There does seem to be considerable investor interest in the commercialisation of University research. Spinouts and startups linked to the universities of Cambridge and Oxford raised the most venture capital outside London in the first half, suggesting a high level of interest not just in AI but in other science-led sectors such as life sciences and quantum.

Coming Regulation

As luck would have it, the Dealroom/HSBC report coincided with the launch of the newly-minted Labour government’s legislative program, which included a statement of intent on the regulation of AI. As set out in the King’s Speech, the government promised to “establish appropriate legislation to place requirements on those working to develop the most powerful artificial intelligence models.”

This certainly wasn’t unexpected.

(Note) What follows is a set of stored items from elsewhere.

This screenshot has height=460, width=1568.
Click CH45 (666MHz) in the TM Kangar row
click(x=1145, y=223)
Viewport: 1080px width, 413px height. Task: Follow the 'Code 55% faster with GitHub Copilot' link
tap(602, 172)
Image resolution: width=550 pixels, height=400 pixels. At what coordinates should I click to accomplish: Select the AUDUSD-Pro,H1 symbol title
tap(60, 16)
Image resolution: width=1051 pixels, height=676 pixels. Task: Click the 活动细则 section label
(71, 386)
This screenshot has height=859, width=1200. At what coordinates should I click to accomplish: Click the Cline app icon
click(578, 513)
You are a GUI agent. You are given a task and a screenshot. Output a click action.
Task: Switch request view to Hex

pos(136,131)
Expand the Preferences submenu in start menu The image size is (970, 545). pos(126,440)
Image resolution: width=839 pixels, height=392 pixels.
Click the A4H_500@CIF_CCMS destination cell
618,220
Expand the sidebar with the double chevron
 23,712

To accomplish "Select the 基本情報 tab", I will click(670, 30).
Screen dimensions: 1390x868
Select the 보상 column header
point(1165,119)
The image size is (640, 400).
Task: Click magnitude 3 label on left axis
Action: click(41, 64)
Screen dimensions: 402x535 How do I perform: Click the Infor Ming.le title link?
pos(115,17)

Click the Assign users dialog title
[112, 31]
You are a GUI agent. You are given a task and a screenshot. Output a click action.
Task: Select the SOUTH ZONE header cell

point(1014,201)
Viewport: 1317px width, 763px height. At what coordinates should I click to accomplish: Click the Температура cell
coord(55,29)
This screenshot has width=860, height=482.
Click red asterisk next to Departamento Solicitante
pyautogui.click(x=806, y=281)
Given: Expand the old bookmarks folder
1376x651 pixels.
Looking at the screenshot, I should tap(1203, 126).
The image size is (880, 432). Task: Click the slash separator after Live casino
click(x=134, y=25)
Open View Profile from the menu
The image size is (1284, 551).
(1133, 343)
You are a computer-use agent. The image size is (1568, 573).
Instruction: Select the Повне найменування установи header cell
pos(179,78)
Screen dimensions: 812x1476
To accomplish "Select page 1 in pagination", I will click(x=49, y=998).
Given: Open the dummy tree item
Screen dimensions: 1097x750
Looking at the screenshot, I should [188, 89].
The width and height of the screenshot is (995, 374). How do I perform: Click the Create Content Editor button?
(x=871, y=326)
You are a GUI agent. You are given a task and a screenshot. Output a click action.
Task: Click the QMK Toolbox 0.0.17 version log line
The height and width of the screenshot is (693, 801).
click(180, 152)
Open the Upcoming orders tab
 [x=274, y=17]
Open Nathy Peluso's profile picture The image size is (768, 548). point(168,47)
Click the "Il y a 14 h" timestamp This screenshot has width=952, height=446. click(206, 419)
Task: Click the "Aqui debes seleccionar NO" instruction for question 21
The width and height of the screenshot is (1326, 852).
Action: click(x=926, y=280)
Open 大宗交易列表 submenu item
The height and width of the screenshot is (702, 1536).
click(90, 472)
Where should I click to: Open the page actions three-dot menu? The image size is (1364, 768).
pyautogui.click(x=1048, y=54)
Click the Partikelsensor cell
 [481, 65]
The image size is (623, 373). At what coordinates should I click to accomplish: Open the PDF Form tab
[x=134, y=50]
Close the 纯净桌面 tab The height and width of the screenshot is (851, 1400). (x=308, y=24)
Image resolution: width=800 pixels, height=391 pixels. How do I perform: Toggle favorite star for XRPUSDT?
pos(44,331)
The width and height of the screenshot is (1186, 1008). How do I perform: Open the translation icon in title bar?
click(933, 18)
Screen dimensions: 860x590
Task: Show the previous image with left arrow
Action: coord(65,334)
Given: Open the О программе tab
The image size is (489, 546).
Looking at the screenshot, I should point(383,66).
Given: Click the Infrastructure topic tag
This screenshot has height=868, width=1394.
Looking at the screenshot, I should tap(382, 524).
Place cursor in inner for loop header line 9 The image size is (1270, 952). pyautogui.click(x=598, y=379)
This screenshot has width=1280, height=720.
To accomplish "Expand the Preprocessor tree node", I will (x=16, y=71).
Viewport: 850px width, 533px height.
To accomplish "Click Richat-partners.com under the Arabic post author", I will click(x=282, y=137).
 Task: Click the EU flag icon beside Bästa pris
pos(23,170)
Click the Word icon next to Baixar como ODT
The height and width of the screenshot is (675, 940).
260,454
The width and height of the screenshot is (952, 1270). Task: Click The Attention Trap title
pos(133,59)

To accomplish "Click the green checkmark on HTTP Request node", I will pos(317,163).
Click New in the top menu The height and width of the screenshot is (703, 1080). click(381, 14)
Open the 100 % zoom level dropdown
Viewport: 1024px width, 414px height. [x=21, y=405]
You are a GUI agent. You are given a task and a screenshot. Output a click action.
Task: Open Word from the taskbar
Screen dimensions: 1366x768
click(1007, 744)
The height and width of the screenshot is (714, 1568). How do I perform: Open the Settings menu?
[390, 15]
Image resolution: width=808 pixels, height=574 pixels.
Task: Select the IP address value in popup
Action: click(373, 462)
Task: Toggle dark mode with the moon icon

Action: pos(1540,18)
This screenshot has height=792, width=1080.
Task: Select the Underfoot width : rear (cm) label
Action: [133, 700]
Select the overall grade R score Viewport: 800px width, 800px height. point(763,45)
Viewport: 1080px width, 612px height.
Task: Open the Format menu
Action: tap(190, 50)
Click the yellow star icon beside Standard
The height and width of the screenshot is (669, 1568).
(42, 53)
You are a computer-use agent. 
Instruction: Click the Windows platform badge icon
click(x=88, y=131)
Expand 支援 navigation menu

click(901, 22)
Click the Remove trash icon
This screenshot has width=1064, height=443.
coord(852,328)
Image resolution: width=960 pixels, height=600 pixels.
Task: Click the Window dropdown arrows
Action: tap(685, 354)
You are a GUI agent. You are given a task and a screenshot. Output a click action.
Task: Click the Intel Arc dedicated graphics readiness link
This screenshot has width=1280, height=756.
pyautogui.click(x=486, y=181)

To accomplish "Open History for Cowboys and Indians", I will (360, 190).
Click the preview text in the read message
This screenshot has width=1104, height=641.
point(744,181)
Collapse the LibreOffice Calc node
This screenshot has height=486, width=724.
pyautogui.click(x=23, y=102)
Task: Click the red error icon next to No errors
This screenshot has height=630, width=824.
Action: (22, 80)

The European Union already has its AI Act and the U.S. is developing legislation. A legal and regulatory framework for the U.K. is therefore, inevitable. However, the unfolding shape of the regulatory regime will be of huge interest to everyone working in a rapidly evolving field.

And it’s a fine balancing act. In a statement responding to the government’s statement of intent, VC OpenOcean urged the continuation of a light-touch approach to startups but acknowledged the need for regulation – and the possible benefits. “With international AI regulations such as the EU’s AI Act and California’s SB 1047 already taking shape, the UK Government may look to align with these global standards. In doing so, it can promote interoperable reporting systems and offer a clear roadmap for AI companies operating within the UK,” said General Partner, Ekaterina Almasque,

That’s still a work in progress. In the meantime, AI is continuing to prove popular with VCs althought it’s worth remembering that the current round of investment could prove to be something of a bubble. In the meantime, it shouldn’t be forgotten that Fintech – for so long the poster child for Britain’s innovation economy – is still a magnet for capital. Indeed, it was the biggest “aggregate sector” with major players such as Monzo, Abound and Flagstone among the mega-rounds.